(Stored data entries)
····················

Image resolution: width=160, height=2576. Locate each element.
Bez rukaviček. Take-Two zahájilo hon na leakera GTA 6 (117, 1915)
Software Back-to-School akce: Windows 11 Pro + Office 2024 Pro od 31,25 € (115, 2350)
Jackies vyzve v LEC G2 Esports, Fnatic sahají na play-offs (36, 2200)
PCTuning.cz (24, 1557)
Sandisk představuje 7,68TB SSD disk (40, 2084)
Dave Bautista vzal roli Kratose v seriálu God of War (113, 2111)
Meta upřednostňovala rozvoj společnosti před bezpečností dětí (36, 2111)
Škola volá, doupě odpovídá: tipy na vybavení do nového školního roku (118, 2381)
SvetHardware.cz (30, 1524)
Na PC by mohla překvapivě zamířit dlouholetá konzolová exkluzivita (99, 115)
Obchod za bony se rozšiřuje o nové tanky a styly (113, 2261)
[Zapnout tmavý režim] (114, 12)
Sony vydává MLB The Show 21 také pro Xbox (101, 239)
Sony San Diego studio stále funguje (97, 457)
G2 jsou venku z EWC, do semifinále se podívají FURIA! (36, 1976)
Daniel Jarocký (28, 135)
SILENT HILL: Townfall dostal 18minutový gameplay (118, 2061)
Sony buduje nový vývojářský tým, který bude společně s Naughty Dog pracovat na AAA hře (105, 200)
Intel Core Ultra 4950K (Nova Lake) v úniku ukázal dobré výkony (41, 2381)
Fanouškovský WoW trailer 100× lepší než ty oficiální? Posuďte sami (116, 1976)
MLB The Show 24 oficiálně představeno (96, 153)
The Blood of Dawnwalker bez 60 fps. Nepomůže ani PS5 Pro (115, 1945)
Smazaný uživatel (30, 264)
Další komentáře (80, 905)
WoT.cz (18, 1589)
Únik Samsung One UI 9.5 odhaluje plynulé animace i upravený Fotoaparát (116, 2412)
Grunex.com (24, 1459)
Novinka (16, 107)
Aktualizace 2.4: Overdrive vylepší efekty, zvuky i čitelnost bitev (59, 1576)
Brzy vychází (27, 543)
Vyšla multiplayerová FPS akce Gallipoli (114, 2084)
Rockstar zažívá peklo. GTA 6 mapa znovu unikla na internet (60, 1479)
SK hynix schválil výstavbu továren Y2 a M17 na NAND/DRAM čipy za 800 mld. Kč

····················

§ **ACTION ITEM**
Go through the records above. Copy each line in which the string "Sony" appears.

§ **RESPONSE BOX**
Sony vydává MLB The Show 21 také pro Xbox (101, 239)
Sony San Diego studio stále funguje (97, 457)
Sony buduje nový vývojářský tým, který bude společně s Naughty Dog pracovat na AAA hře (105, 200)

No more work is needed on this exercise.